The coated paper of Comparative Example 10 using light calcium carbonate as the porous filler had a high density.

Claims (7)

A coated paper for printing, comprising a base paper and a coating layer provided on at least one side of the base paper and subjected to pressure finishing treatment,
The base paper, multi-porous filler is contained 1 to 20 mass%,
The porous filler is prepared by adding a mineral acid solution and a metal salt solution of a mineral acid in an aqueous alkali silicate solution stirred at a peripheral speed of 7 m / sec or more to 0.07 to 7.0 with respect to 100% by mass of silicon oxide. obtained from the mass% of the electrolyte concentration 50 to 120 / L of the porous filler slurry the metal is obtained by adding as additives, include aggregates silicon and metal compound oxide are aggregated, the content of metallic compounds However, 0.10 to 8.0 % by mass in terms of oxide with respect to 100% by mass of silicon oxide , a specific surface area of 10 to 150 m ² / g, a pore size of 0.10 to 0.80 μm, and an average particle size of 16 ~40μm are those of,
A coated paper for printing, wherein the coating layer contains a pigment and an adhesive.   The coated paper for printing according to claim 1, wherein the pressure finishing treatment is a calendering treatment for setting the glossiness of the white paper of the coated paper for printing to 30 to 55%. The coated paper for printing according to claim 1, wherein the density is 1.0 g / m ³ or less and the smoothness is 400 seconds or more.   The printing coating according to any one of claims 1 to 3, wherein the pigment contained in the outermost coating layer contains an inorganic pigment and 2 to 17 parts by mass of a resin pigment with respect to 100 parts by mass of the inorganic pigment.
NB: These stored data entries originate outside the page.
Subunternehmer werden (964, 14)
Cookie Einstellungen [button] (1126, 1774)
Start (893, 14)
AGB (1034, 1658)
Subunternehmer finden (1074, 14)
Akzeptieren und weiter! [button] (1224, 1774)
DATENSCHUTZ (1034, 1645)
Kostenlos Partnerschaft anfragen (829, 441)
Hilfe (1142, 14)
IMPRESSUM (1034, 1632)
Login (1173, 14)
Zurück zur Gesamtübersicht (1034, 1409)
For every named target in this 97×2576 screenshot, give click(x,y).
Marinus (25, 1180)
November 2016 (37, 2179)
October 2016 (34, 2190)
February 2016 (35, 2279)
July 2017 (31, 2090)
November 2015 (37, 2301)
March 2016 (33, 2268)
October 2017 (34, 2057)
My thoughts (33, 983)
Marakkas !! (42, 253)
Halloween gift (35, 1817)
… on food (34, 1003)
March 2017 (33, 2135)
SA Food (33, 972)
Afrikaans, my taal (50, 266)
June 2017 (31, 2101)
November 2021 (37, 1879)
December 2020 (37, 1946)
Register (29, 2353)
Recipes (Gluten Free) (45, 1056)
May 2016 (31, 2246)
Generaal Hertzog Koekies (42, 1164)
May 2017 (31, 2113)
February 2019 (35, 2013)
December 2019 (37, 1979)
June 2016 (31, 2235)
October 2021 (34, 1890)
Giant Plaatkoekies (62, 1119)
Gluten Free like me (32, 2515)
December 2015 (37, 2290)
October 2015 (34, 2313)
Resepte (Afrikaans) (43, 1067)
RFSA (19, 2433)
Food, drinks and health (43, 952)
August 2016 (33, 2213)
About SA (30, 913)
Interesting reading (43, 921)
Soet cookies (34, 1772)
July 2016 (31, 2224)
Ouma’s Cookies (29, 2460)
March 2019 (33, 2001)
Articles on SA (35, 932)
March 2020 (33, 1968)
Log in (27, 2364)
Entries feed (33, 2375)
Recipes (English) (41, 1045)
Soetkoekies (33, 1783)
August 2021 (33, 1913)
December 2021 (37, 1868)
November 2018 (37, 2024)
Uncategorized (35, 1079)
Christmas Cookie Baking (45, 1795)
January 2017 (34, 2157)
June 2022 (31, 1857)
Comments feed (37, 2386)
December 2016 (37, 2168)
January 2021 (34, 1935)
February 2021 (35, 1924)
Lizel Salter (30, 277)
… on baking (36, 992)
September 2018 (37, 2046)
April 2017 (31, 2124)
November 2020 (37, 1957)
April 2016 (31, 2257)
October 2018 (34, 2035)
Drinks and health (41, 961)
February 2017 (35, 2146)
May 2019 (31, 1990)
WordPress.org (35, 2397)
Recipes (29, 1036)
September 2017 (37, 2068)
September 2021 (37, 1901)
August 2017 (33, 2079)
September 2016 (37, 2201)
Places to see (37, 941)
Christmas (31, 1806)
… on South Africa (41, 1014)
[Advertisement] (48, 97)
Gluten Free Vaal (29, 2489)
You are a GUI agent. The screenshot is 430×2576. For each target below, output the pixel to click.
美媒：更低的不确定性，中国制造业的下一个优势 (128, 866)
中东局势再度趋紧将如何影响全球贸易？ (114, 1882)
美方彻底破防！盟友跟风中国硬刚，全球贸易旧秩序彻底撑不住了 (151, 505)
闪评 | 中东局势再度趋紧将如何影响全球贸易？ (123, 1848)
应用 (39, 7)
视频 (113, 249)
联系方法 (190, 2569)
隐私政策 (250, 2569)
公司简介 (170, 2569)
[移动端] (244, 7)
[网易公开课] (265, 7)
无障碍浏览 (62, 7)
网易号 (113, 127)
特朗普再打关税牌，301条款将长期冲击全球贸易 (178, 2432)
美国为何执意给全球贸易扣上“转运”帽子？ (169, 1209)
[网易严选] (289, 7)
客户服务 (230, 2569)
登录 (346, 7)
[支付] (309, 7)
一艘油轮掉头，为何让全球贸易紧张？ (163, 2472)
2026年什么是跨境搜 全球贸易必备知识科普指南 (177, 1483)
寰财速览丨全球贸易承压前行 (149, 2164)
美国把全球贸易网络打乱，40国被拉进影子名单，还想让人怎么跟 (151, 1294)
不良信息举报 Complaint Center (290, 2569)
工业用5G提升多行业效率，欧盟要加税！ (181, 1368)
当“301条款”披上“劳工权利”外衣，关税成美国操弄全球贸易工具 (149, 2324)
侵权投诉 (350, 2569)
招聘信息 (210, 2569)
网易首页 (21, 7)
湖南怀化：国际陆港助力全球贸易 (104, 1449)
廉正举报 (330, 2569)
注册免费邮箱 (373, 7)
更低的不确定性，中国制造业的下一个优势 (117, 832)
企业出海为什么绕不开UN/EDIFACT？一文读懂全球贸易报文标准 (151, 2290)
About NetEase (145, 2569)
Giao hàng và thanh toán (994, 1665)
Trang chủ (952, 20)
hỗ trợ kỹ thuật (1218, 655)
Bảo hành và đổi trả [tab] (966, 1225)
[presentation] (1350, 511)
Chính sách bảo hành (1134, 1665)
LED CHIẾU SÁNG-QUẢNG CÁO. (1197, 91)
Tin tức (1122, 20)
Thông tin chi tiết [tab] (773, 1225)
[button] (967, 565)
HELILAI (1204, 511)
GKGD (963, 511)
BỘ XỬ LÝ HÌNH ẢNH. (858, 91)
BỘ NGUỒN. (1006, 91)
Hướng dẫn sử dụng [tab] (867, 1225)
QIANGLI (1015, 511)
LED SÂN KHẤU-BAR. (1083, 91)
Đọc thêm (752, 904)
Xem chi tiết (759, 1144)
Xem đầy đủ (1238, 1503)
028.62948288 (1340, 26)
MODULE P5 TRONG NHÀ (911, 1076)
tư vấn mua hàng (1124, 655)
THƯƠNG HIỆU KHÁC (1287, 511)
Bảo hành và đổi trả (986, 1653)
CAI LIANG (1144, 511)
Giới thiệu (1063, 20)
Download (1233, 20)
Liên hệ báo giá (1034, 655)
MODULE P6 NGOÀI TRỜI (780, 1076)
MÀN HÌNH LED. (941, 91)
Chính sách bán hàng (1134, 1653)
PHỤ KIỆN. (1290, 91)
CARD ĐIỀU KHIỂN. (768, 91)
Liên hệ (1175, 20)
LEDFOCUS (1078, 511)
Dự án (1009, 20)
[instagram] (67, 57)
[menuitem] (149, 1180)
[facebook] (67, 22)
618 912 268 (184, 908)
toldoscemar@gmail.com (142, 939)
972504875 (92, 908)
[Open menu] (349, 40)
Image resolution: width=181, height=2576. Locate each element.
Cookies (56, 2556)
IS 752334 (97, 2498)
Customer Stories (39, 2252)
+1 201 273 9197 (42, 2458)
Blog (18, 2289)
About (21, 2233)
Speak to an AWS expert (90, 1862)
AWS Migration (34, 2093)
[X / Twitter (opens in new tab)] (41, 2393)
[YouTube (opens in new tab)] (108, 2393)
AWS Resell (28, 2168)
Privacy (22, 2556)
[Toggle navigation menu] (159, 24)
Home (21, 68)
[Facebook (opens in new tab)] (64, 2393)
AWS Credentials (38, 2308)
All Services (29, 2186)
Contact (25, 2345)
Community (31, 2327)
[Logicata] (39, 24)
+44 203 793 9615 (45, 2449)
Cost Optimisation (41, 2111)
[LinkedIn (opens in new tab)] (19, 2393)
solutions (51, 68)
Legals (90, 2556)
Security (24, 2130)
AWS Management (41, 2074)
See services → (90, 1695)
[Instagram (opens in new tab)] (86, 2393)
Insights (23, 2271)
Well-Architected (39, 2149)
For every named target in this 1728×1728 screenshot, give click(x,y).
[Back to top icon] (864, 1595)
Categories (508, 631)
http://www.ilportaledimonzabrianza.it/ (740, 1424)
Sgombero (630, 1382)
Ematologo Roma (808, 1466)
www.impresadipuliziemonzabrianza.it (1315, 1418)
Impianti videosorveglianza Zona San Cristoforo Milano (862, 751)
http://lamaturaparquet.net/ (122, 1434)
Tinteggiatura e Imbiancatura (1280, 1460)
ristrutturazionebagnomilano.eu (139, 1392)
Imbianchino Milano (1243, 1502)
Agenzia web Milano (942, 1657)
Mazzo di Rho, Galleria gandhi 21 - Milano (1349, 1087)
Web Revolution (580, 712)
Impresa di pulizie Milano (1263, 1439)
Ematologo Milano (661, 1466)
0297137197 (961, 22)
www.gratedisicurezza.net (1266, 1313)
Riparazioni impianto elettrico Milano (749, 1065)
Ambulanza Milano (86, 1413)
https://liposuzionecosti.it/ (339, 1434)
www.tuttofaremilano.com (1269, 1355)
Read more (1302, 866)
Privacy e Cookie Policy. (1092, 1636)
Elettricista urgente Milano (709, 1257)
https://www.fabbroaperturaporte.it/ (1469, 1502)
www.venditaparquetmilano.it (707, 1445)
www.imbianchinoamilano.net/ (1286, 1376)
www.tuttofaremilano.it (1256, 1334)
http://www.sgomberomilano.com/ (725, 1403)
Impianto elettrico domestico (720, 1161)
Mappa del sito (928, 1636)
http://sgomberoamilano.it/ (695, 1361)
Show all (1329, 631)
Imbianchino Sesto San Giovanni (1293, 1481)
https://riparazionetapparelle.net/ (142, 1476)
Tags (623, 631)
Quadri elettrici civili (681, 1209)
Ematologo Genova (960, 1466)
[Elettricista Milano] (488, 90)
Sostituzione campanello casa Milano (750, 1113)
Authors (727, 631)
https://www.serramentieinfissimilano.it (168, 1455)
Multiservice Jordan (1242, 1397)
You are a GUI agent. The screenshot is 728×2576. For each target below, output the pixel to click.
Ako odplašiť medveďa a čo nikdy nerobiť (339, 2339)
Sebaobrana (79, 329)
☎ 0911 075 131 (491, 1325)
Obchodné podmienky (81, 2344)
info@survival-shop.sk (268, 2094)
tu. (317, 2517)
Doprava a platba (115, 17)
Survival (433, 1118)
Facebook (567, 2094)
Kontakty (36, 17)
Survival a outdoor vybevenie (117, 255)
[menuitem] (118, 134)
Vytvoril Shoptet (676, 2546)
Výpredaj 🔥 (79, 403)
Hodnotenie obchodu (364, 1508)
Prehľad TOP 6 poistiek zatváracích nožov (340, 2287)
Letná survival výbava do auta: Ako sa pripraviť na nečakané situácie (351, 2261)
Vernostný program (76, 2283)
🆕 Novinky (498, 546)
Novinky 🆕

Paper.   The inorganic pigment contains 50 to 100% by mass of a kaolin component composed of engineered kaolin and / or delaminated kaolin, and the average particle size measured by the precipitation method in the kaolin component is 0.2 to 1.0 μm. Item 5. A coated paper for printing according to item 4. A step of applying a coating solution containing a pigment and an adhesive on at least one side of the base paper and drying to provide one or more coating layers; and a step of applying a pressure finishing treatment to the base paper and the coating layer; A method for producing a coated paper for printing, comprising:
As the base paper, with those containing multi porous filler 1 to 20 mass%,
The porous filler is prepared by adding a mineral acid solution and a metal salt solution of a mineral acid in an aqueous alkali silicate solution stirred at a peripheral speed of 7 m / sec or more to 0.07 to 7.0 with respect to 100% by mass of silicon oxide. It was obtained from a porous filler slurry having an electrolyte concentration of 50 to 120 g / L obtained by adding so that a metal of a mass% was added, and contained an aggregate in which silicon oxide and a metal compound were aggregated. Content is 0.10 to 8.0% by mass in terms of oxide with respect to 100% by mass of silicon oxide, specific surface area is 10 to 150 m ² / g, pore size is 0.10 to 0.80 μm, average particle size A method for producing a coated paper for printing, characterized in that the thickness is 16 to 40 μm . The method for producing a coated paper for printing according to claim 6, wherein the pressure finishing treatment is a calendering process for setting the glossiness of the blank paper for printing to 30 to 55%.